Bulgarian PM among EU leaders in talks amid grappling over top jobs
Bulgarian Prime Minister Boiko Borissov was among EU leaders caught up in complex negotiations on July 2, the third day of the current attempt to decide who should occupy the bloc’s five top posts.
“I hope that today we shall unite and have a decision on the distribution of posts in the EU,” Borissov said in a Facebook post as the latest bout of marathon talks got underway.
In the course of the afternoon in Brussels, Borissov held talks with his Hungarian counterpart Viktor Orbán, with Polish Prime Minister Mateusz Morawiecki and Italy’s PM Giuseppe Conte.

Borissov and Morawiecki

With the first proposals for the distribution of top posts on June 30 and July 1 having failed, Borissov also joined in with coming up with names, proposing his Croatian counterpart, Andrej Plenković, a moderate centre-right pro-European politician, to head the European Commission.
Borissov’s proposal seems to have gained no traction.
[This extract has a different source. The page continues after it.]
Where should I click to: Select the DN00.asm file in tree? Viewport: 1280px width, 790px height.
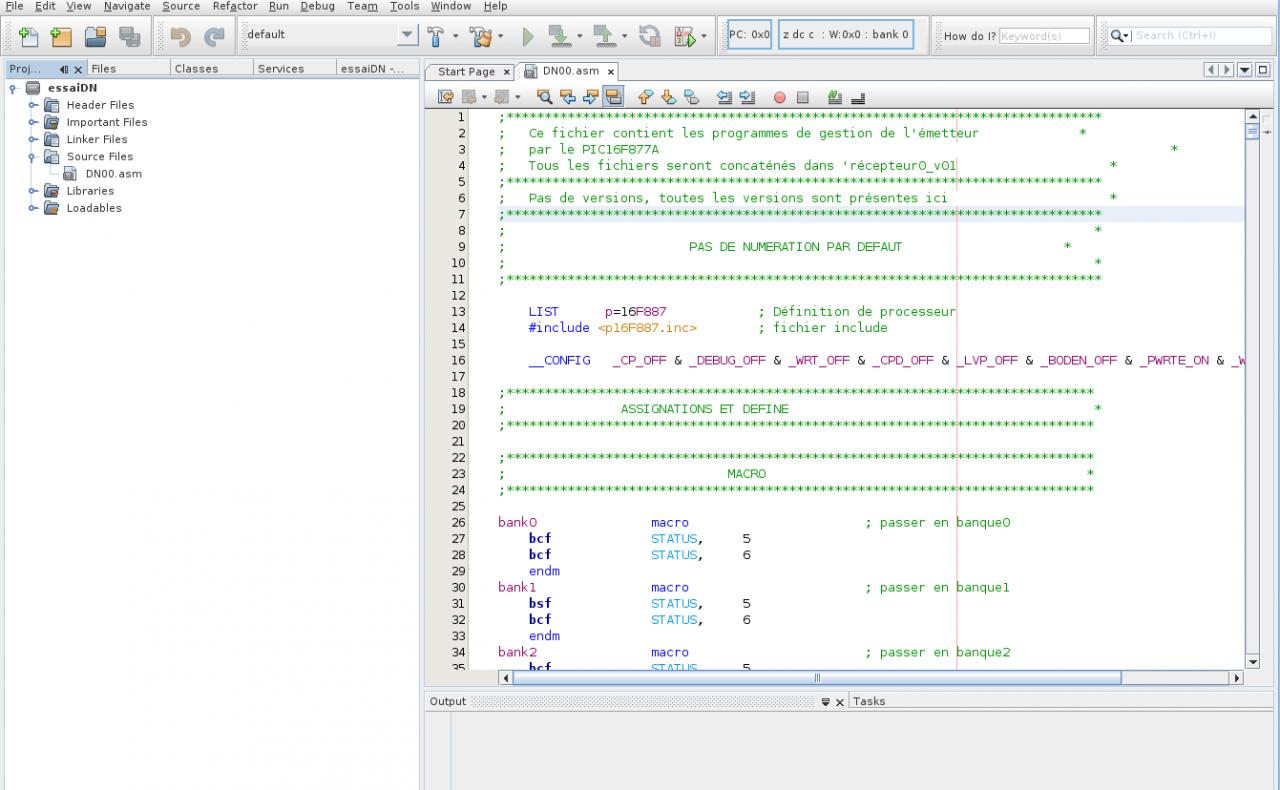113,173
By the second half of the afternoon, a new set of names was being punted: Germany’s Defence Minister Ursula von der Leyen to head the Commission, Belgian interim Prime Minister Charles Michel to head the European Council, Christine Lagarde to take over the European Central Bank, Spanish Foreign Minister Joseph Borrell as EU foreign policy chief, and a Bulgarian name – that of Sergei Stanishev, head of the Party of European Socialists – to become European Parliament President.
Every scenario so far has met with objections, and observers pointed out that even if presented with this package, the European Parliament might wish to exercise its legal prerogative to decide who is elected its President, and might also take a contrary view on who should head the European Commission.
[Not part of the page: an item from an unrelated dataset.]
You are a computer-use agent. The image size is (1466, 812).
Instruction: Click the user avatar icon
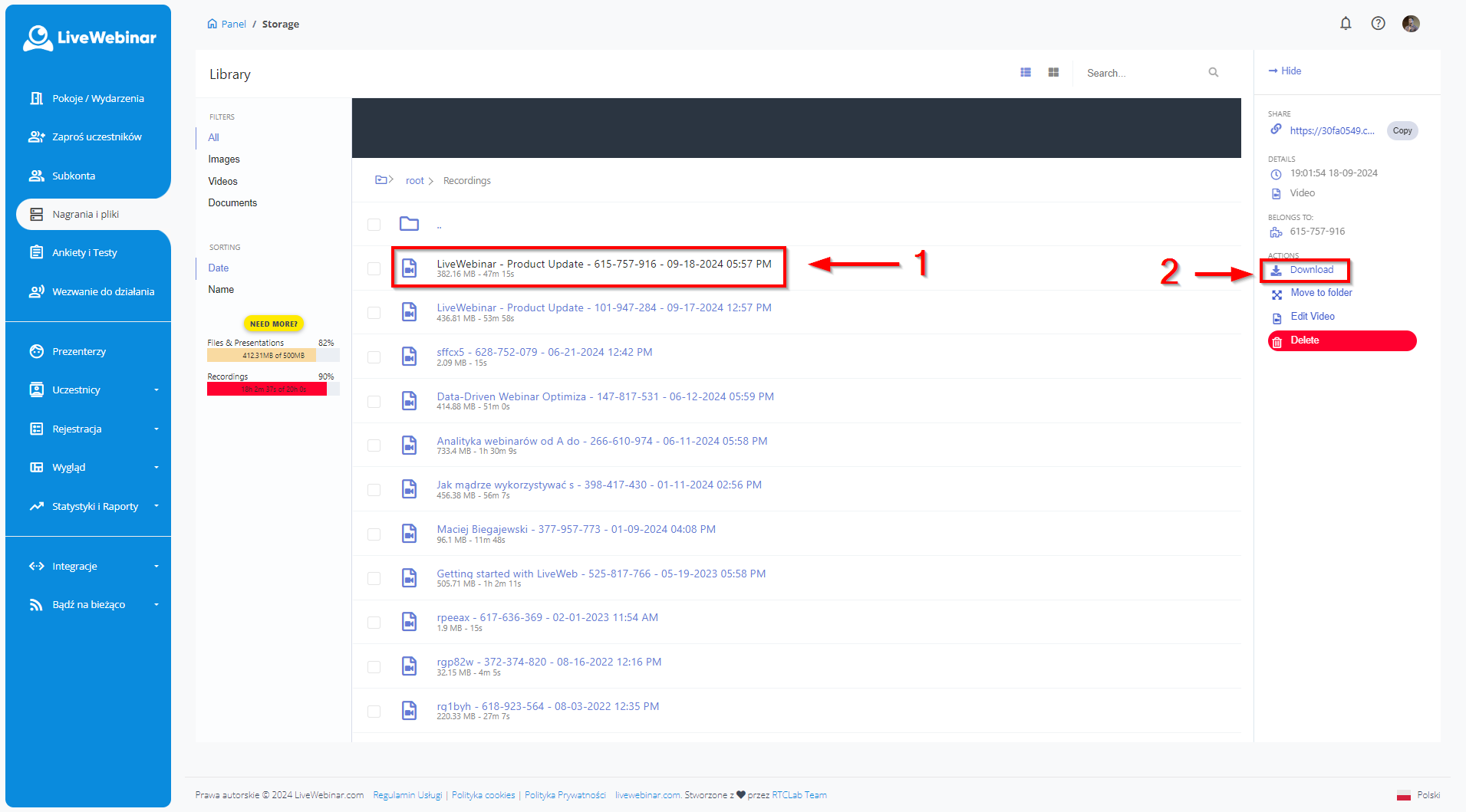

The mention of the name of Stanishev is not the first time that of a Bulgarian has been raised in the saga. Bulgaria’s incumbent European Commissioner, Mariya Gabriel, was mooted as foreign policy chief, but Borissov turned this down because he wants his country to have a “real portfolio” in the next European Commission.
World Bank chief executive Kristalina Georgieva, formerly twice a European Commissioner, was named among candidates to head the Commission, but Borissov told reporters in Brussels on July 2 that “several EU leaders were against the idea”.
The objections were based on the fact that Georgieva had quit her post ahead of term to take up the job at the World Bank, according to Borissov.
Borissov held to his view that the next President of the European Commission should come from the centre-right European People’s Party, which got the largest share of votes in the May 2019 European Parliament elections. He conceded, however, that in the distribution of the posts, a deal would have to be made.